* **TASK TO CARRY OUT**: Look for the word "empty" in the entries below, then copy every line that has it.

(Collected data entries)

—————

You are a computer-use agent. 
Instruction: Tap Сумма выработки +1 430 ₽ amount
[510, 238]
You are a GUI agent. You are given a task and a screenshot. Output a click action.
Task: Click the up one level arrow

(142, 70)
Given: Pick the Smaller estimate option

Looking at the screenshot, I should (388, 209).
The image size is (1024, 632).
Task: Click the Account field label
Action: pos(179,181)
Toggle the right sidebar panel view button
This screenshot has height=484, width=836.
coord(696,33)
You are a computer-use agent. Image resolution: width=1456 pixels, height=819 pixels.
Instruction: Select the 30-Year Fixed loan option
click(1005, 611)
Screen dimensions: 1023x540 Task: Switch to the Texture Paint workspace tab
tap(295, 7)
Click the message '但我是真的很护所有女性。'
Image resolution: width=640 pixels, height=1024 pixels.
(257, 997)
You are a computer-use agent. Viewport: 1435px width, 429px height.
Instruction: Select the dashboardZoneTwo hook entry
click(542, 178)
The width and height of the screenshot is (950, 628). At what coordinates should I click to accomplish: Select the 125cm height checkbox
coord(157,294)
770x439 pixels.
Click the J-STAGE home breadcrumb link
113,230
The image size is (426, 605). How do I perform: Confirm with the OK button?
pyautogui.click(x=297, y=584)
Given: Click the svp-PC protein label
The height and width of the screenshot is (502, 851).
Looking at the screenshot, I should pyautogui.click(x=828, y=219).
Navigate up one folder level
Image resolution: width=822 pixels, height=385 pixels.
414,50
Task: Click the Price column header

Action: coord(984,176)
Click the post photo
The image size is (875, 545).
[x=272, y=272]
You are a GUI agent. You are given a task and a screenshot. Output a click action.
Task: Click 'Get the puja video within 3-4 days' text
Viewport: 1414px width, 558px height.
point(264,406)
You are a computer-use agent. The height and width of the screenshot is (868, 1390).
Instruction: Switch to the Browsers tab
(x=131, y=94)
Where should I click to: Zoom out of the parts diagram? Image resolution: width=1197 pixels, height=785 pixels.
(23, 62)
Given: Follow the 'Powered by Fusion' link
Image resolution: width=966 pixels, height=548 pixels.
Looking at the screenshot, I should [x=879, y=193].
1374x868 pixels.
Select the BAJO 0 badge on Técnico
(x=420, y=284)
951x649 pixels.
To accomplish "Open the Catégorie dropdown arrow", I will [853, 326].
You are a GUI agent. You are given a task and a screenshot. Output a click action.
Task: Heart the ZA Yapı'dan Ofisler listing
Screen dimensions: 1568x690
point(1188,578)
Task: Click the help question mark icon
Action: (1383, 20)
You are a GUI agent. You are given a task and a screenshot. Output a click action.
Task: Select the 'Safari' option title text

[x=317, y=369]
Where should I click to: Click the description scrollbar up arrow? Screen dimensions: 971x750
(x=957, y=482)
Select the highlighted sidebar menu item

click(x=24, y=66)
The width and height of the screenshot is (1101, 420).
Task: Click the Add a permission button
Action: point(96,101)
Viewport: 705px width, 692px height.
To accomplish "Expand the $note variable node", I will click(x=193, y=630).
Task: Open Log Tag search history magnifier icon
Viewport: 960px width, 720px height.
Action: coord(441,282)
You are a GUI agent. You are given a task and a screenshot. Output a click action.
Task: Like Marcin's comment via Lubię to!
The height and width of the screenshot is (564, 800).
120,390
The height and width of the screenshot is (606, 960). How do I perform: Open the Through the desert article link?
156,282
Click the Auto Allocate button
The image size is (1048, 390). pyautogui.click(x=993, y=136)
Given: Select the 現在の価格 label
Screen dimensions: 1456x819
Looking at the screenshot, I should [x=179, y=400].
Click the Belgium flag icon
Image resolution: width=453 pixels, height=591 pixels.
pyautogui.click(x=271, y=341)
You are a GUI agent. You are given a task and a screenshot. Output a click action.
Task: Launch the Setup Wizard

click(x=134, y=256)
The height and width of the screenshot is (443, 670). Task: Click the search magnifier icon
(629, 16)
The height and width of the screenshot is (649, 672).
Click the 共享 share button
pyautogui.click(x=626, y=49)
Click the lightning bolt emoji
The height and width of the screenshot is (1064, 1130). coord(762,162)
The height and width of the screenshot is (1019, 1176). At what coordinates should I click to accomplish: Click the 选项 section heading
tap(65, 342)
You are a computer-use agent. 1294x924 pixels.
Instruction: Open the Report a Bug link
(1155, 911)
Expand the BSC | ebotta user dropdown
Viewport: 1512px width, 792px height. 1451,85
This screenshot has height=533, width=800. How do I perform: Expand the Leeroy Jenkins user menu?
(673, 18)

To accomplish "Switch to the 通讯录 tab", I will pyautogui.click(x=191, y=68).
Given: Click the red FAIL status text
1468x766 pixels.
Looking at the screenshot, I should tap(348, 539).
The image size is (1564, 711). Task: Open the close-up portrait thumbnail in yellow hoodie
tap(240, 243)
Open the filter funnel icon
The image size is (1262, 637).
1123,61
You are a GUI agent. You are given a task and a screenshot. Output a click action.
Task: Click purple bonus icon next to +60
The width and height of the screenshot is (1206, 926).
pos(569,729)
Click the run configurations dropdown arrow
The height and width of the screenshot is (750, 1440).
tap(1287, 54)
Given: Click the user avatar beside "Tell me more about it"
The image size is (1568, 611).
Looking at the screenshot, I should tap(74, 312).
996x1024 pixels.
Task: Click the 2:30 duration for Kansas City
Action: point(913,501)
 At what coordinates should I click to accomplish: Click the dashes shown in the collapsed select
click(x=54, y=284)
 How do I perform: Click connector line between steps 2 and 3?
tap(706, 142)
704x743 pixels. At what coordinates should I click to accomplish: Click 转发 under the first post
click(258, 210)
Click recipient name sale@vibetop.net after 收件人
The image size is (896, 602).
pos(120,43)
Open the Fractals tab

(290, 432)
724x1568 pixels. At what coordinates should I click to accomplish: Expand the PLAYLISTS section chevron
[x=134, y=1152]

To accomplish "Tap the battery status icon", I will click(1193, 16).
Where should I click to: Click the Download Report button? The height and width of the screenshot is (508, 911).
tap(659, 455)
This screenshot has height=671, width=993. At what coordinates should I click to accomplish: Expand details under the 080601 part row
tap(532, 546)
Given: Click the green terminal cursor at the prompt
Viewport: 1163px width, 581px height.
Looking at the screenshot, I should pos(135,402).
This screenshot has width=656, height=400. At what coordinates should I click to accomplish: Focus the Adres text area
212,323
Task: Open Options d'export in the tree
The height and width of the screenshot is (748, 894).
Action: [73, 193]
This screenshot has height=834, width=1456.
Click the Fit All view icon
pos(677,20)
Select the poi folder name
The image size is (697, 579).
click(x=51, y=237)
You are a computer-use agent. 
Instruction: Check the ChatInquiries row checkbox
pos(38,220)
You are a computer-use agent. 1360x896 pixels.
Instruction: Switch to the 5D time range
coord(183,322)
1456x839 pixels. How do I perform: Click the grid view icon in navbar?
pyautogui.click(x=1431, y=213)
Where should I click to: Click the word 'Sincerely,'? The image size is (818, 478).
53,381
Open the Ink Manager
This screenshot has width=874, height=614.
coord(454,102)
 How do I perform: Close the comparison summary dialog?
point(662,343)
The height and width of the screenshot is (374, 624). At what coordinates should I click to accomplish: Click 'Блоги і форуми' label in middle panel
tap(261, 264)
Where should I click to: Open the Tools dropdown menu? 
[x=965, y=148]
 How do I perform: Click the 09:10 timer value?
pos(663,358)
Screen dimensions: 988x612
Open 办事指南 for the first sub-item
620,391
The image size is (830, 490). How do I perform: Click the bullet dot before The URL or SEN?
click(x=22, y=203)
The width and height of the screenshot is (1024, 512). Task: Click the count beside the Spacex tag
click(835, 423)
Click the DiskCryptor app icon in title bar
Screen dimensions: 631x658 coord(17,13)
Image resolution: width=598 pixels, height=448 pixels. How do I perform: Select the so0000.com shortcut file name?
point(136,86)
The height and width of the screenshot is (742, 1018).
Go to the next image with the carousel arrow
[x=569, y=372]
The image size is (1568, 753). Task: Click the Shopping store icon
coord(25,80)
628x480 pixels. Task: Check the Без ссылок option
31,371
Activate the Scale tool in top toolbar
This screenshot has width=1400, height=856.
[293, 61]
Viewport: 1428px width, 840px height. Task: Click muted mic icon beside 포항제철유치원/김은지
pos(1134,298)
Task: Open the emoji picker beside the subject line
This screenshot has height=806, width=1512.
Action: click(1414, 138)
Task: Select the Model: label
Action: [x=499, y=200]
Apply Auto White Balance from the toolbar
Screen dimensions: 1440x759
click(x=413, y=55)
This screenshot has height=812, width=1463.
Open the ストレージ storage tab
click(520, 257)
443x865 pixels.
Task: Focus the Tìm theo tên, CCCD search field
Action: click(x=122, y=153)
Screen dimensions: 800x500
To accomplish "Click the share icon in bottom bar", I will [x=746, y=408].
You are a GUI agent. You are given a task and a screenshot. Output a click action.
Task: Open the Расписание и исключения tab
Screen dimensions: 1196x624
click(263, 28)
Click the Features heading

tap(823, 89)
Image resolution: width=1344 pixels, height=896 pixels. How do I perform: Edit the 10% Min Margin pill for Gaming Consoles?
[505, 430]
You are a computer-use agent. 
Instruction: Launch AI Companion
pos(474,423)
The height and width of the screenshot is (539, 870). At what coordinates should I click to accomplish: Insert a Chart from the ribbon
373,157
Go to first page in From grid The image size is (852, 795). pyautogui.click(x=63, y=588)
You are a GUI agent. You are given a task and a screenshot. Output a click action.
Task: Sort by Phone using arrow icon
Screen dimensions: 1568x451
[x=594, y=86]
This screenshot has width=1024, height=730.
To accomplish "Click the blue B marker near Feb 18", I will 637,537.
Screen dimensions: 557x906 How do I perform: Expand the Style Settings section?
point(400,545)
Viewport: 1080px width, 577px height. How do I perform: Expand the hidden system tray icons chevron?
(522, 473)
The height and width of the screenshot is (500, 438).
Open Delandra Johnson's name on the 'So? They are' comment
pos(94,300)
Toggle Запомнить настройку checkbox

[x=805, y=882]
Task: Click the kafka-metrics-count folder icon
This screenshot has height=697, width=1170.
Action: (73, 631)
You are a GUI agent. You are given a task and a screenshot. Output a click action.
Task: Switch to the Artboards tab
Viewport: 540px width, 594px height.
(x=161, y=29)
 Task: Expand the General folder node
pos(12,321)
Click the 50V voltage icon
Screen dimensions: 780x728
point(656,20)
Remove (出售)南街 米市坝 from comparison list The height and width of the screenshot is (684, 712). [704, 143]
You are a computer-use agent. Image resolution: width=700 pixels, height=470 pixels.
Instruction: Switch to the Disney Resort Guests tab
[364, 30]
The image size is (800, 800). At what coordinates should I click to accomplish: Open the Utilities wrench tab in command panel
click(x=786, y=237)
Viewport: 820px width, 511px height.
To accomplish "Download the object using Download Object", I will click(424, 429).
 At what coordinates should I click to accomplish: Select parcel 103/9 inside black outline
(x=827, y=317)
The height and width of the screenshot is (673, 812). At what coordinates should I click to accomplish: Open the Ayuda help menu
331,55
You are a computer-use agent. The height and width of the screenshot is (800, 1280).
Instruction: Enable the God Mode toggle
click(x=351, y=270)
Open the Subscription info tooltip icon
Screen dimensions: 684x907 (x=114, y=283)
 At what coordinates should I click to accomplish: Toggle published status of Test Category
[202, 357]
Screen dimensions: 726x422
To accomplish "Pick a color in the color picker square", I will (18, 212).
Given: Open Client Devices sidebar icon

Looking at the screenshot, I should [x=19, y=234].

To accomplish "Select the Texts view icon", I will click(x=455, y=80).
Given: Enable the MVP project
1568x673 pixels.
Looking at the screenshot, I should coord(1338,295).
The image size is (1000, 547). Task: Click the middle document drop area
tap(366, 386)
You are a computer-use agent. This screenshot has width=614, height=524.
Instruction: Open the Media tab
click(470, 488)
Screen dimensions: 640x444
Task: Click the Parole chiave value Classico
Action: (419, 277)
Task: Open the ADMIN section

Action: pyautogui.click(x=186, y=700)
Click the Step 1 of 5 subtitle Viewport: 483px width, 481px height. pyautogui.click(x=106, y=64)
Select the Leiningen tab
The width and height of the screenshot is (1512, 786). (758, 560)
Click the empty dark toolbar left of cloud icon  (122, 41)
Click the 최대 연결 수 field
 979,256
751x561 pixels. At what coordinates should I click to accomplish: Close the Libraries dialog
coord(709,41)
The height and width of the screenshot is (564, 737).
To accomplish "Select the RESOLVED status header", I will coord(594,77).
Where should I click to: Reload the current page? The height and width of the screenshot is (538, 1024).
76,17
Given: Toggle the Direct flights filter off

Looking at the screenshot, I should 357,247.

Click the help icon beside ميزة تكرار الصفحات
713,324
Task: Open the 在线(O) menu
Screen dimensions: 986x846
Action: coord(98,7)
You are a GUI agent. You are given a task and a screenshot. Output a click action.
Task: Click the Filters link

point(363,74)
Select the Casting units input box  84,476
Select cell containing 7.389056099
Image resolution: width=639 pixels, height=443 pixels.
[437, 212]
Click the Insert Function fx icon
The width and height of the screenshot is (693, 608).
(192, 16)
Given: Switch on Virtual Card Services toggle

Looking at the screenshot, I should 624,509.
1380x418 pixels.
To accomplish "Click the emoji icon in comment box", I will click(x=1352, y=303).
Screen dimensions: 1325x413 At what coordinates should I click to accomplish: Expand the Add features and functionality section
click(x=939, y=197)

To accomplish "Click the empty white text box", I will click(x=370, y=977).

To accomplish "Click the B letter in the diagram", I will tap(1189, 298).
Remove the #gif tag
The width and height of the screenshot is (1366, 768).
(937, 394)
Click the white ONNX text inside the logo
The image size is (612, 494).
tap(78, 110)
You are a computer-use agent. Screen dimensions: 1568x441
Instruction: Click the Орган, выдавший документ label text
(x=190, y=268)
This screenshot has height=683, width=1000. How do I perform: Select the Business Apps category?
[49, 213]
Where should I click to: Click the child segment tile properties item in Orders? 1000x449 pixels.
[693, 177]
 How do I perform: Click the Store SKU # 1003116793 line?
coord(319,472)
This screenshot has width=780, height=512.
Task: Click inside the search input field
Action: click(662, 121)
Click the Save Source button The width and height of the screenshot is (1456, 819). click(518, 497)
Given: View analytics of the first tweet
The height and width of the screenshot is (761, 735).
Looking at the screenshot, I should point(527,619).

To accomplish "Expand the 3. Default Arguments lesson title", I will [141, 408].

—————

* **TASK SOLUTION**:
Click the empty dark toolbar left of cloud icon  (122, 41)
To accomplish "Click the empty white text box", I will click(x=370, y=977).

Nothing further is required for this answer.